DAVE PRENTIS hails the tribunal fees ruling as a major victory for the working people of Britain
The right to pursue justice through the courts is one of our country’s most longstanding and treasured principles. To challenge injustice at work and seek legal recourse is something that most of us will thankfully never have to do. But it’s something which none of us should ever take for granted.
In 2013 the then coalition government launched a direct attack on that centuries-old principle. Ministers argued that those seeking justice for wrongdoing at work must pay as much as £1,200 to take their cases, plus a further £1,600 if they wanted to appeal a decision.
Yet justice that comes at a cost is all too often justice denied. Cases involving sex discrimination and unfair dismissal weren’t brought because of the high fees involved.

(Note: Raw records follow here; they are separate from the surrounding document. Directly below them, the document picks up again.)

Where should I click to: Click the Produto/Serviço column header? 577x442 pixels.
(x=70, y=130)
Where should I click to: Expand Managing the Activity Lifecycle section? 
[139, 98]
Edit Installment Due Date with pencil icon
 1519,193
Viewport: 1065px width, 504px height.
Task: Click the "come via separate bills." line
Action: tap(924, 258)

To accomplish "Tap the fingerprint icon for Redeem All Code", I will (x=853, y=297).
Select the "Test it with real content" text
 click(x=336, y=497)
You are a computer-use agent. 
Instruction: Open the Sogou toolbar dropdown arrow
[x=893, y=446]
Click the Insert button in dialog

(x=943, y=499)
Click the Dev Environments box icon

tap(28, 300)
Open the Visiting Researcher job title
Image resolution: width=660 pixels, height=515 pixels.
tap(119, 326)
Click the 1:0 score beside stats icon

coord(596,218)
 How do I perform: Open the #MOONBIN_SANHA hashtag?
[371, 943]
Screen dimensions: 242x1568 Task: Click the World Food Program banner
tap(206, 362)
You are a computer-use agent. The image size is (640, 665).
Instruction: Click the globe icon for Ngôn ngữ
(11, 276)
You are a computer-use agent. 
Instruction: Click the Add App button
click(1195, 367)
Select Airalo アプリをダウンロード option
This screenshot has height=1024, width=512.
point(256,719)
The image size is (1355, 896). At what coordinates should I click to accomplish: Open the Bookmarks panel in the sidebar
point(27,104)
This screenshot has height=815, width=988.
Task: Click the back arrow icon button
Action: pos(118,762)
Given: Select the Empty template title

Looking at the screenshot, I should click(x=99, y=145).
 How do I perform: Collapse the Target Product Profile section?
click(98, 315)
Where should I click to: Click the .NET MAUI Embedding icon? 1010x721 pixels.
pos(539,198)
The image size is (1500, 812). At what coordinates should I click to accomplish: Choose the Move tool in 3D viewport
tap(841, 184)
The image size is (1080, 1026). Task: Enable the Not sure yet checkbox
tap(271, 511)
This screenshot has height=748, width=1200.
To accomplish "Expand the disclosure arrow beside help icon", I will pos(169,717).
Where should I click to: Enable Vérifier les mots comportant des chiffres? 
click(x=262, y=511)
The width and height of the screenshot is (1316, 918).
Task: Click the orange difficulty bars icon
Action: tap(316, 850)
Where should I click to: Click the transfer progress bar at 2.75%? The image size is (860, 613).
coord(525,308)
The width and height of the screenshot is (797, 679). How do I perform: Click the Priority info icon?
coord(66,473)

For some complaints there was a reduction in cases of up to 70 per cent.
The government stressed fees were needed to reduce the number of vexatious complaints, yet the proportion of cases lost before and after the introduction of charges stayed the same.
People don’t choose to go to tribunals, they go because they have to. And those who need access to justice most — low-paid workers, the majority of them women — were the most likely to have been kept out of the courts by high costs involved.
Rights at work still existed on paper — but rights only mean something when they can be exercised effectively without the restrictions imposed by excessive fees.
That’s why the unanimous Supreme Court ruling is so important. Not just for the 1.3m public sector employees who belong to Unison, but for all employees and workers, everywhere.
Until the decision was made, these unfair fees were letting law-breaking bosses off the hook, leaving badly treated staff with no choice but to put up or shut up.
The Supreme Court ruled that fees should be affordable for all. It’s the most significant judicial intervention in the history of British employment and constitutional law. And this is because it overturns legislation explicitly designed to deny working people their rights.
It’s also a reminder of the importance of unions in fighting for all of our rights. This was a long, difficult and expensive legal case. It’s taken almost four years to get here.
Unison began the challenge to fees with a judicial review in the High Court in 2013. When this was rejected the union went back to the High Court in 2014, only to be rebuffed for a second time. In 2015 Unison was in the Court of Appeal challenging both High Court decisions, again, unsuccessfully.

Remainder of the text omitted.